As stated in Kinross’s recent release:
“[The FCPA scrutiny] related to allegations of improper payments made to government officials and certain internal control deficiencies at the Company’s West African mining operations, which Kinross first became aware of in August 2013. The Company immediately commenced an internal investigation into the allegations in accordance with its Whistleblower Policy. In March 2014, the SEC commenced an investigation seeking information and documents relating to these allegations, and in December 2014, the DOJ commenced a similar investigation. On October 2, 2015, the Company publicly disclosed the SEC and DOJ investigations.”
See also this previous post.
Thus from start to finish Kinross’s FCPA scrutiny lasted approximately four years.
I’ve said it once, I’ve said it twice, and I will continue to say it. If the SEC wants the public to have confidence in its FCPA enforcement program, it must resolve instances of FCPA scrutiny much quicker.
Does the FCPA’s internal controls provisions explicitly require issuers, as it relates to indirect subsidiaries, to:
- have policies relevant to low-level employees contracting with vendors and making payments with petty cash; and
- have policies relevant to vendor selection and disbursements of goods and services?

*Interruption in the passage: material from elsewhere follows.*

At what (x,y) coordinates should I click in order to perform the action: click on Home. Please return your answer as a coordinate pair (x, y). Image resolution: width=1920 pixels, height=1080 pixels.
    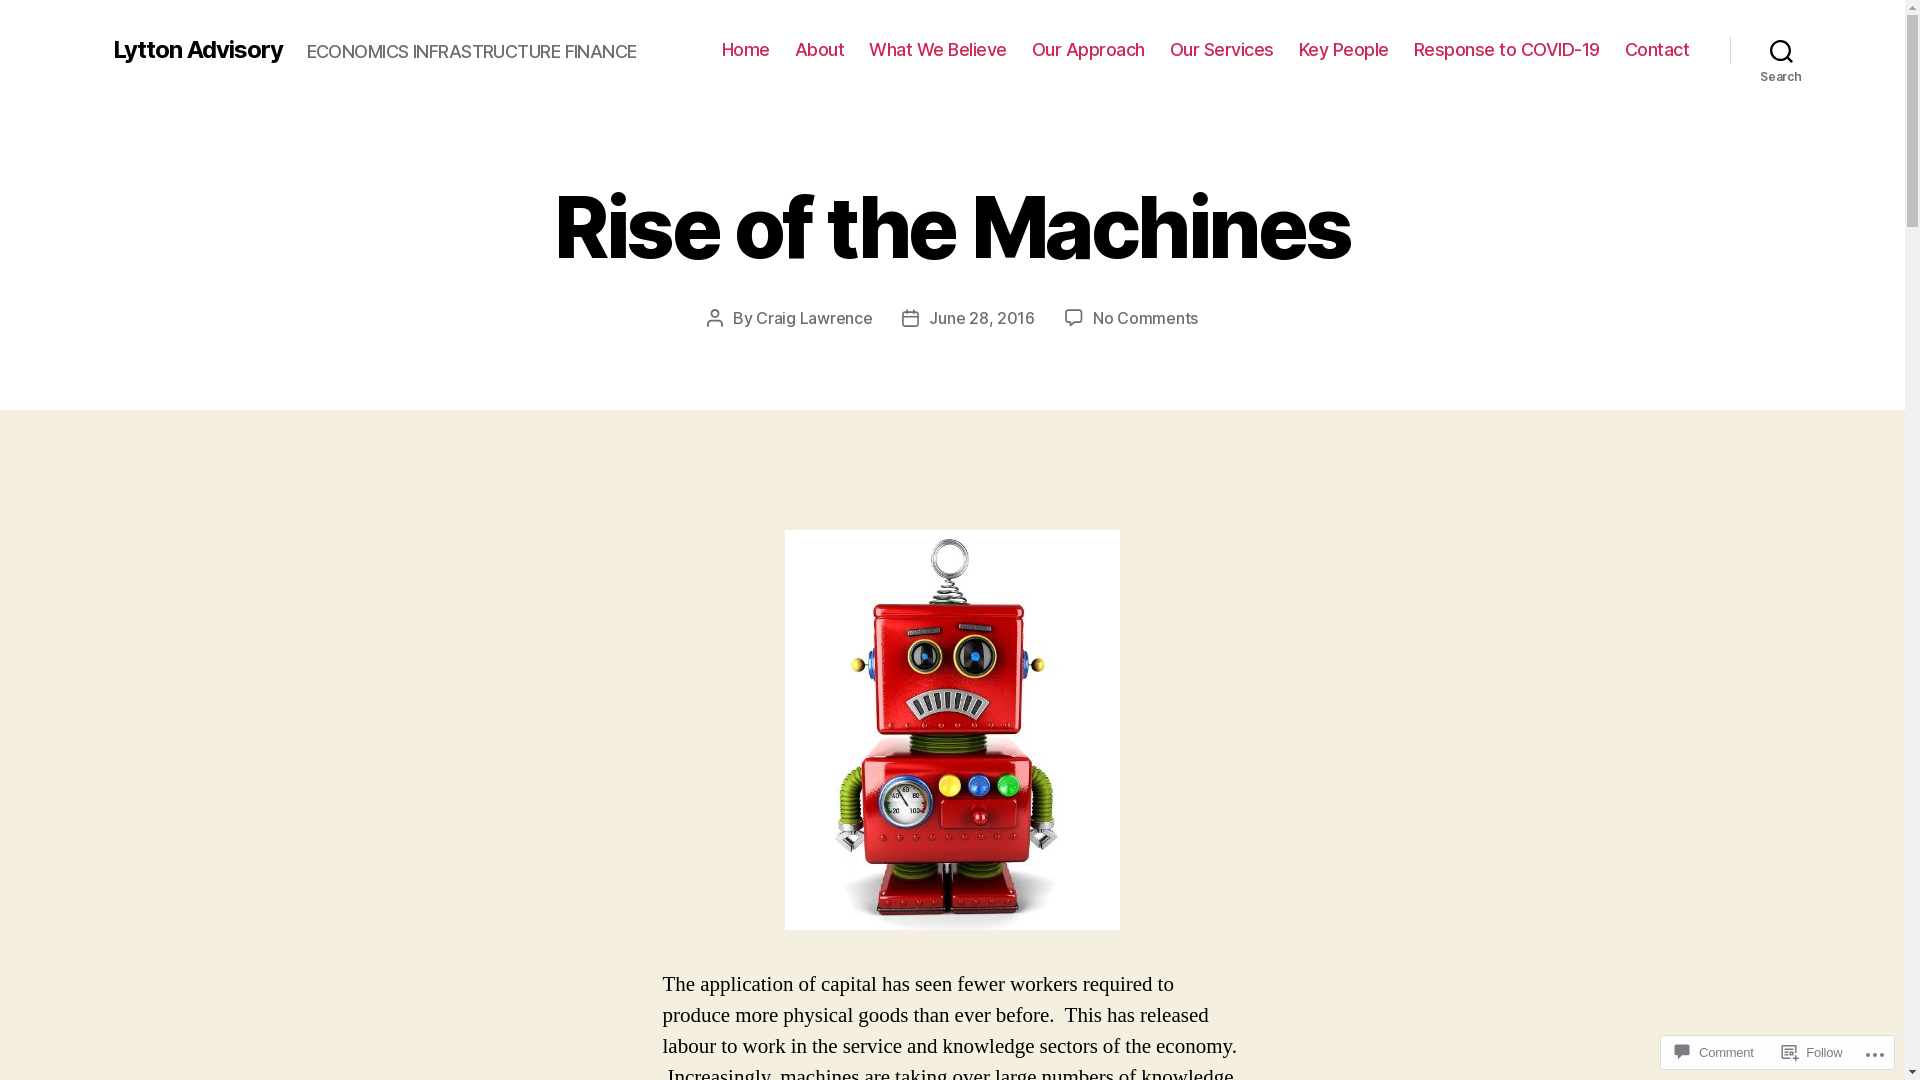
    Looking at the image, I should click on (746, 50).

One can talk about best practices until the cows come home, but the FCPA’s internal controls provisions provide that issuers shall:
“devise and maintain a system of internal accounting controls sufficient to provide reasonable assurances that– (i) transactions are executed in accordance with management’s general or specific authorization; (ii) transactions are recorded as necessary (I) to permit preparation of financial statements in conformity with generally accepted accounting principles or any other criteria applicable to such statements, and (II) to maintain accountability for assets; (iii) access to assets is permitted only in accordance with management’s general or specific authorization; and (iv) the recorded accountability for assets is compared with the existing assets at reasonable intervals and appropriate action is taken with respect to any differences.”
“Reasonable assurances” and “reasonable detail” means such level of detail and degree of assurance as would satisfy prudent officials in the conduct of their own affairs.
So what makes the above alleged deficiencies a violation of the internal controls provisions in the Kinross enforcement action?
Ipse dixit (Latin for He himself said it – an unsupported statement that rests solely on the authority of the individual who makes it) – in other words because the SEC says so. (See here, here, here, here, here, here and here for previous ipse dixit posts).